Here is the deal, the deep ITM LEAP call that I would be buying would have about 75-85 delta, and which basically mimics a covered call from the onset with a lower capital requirement of actually having to purchase the stock/etf, however I have tweaked it slightly instead of buying an ATM LEAP put option, I changed the put option to purchase at the exact strike price as the ITM call purchased with the same LEAP expiration period and still selling the ATM 1 month out call option. I have tested this strategy under three distinct environments: 2008 during which SPY dropped by 38.9% while the strategy produced over 100% Net of commission gains. Then I tested the same strategy under 2011 Beginning of March through 2011 end of February during which the SPY gained 47.1%, during which this strategy had gains of 30% net. So to me this proved that under a rapidly upwards/downwards moving environment, this will produce worthy gains but I had to test it under an environment during which the SPY would make practically no gains/losses and found 2011 beginning of Jan through 2011 end of Dec to fit such descriptions, where the SPY gained only 2% while the strategy produced gains of 18% Net of commissions. Notice that from the onset the strategy is essentially a delta neutral strategy and sudden strong movements will indeed either erode the purchased call or put, producing temporary losses for the front months of the period, however once the impact of losses is increased, essentially strong moves upwards will turn the strategy into a delta positive (hence adapting) and in cases of strong moves downwards, the strategy will turn into a delta negative, once again adapting. I do understand the old saying there are no free lunches and would like you and/or anybody else to give me a scenario where this strategy would be weakest and turn losses over a 12-18 month time frame overall. I also realize that under certain circumstances there strategy may "under-perform" the market but that is not the point, the point is to deliver solid growth under any circumstance regardless of market direction. Again your response/s are much appreciated.
I'd be interested to know how much you need to pay up to get a MM to sell those 85 delta calls. Markets must be very wide and have zero customer flow.

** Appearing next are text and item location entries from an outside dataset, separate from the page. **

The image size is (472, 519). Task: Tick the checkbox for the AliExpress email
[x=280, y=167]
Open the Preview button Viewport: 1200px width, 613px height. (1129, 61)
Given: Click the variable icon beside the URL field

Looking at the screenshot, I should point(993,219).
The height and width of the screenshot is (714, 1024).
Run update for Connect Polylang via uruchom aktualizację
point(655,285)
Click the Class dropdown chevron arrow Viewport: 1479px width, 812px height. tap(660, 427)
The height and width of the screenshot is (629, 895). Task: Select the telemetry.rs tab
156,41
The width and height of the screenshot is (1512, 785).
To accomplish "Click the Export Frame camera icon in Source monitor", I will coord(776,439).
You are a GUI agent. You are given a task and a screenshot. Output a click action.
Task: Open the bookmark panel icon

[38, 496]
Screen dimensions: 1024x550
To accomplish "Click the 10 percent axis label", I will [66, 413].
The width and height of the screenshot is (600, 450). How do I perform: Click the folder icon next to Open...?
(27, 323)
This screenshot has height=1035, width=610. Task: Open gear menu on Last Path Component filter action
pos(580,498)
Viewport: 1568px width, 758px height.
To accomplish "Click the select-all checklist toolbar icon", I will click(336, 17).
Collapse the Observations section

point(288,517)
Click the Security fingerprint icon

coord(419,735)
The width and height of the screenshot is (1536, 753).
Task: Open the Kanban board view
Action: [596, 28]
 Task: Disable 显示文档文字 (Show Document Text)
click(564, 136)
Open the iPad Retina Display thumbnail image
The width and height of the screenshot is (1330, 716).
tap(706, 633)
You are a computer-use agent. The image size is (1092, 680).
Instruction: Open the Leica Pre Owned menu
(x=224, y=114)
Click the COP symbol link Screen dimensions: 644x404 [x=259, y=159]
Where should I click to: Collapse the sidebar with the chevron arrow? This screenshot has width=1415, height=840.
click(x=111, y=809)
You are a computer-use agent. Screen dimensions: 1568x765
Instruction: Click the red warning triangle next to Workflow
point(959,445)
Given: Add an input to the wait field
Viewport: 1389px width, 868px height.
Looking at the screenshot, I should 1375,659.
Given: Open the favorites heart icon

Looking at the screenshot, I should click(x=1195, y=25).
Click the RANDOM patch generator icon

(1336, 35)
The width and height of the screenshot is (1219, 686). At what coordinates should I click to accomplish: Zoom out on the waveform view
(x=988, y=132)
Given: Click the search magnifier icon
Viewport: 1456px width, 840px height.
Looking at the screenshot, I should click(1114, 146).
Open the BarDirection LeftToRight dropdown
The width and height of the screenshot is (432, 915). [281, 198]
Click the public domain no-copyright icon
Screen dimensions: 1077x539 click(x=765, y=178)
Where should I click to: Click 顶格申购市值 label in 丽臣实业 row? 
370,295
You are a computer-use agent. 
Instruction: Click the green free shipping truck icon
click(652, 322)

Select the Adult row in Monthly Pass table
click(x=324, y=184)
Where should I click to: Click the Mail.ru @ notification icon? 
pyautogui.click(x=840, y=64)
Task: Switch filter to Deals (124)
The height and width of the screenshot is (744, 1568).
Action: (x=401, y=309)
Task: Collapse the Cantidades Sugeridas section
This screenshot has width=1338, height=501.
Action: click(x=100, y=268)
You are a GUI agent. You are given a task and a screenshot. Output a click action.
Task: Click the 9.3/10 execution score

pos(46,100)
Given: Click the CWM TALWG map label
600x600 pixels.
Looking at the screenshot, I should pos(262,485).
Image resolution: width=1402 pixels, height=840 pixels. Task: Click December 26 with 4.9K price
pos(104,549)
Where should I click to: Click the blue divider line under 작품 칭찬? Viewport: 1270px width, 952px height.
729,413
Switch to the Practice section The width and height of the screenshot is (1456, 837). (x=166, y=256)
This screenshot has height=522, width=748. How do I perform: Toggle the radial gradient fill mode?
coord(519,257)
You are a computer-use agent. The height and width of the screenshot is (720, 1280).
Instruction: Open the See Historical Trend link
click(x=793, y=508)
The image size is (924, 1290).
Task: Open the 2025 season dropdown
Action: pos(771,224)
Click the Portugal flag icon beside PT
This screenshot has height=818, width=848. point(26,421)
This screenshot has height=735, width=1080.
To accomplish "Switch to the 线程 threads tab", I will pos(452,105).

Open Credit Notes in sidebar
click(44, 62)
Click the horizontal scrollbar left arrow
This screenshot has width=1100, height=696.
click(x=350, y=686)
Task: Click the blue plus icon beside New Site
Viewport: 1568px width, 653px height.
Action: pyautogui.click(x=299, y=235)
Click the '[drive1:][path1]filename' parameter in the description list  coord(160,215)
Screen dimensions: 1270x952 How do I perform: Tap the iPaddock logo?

I don't know how you get 100% return over that time period. You must be employing some leverage. So you should consider that in your comparison. Secondly, if your goal is to reduce margin. SPY is 25% maintainence margin in a reg-t account. Options are 100% the cost of the option (in this case 35% of the value of the index for the call + the time value of the put). Your backtesting dates don't make sense. the SPX didn't rally 47% from March 2011 to end of Feb (presumably 2012). If you drift lower 30% over the course of a year, you can lose a lot of money because your 1Y options will expire worthless and you won't make enough premium to cover it. If you sell off initially and then continue to sell 1 month calls at the new level and then rip, you can lose money. If you want to grow as an options trader, you should do this analysis yourself. Don't focus on the backtest. Focus on the what-if's. See if you are okay with those scenarios.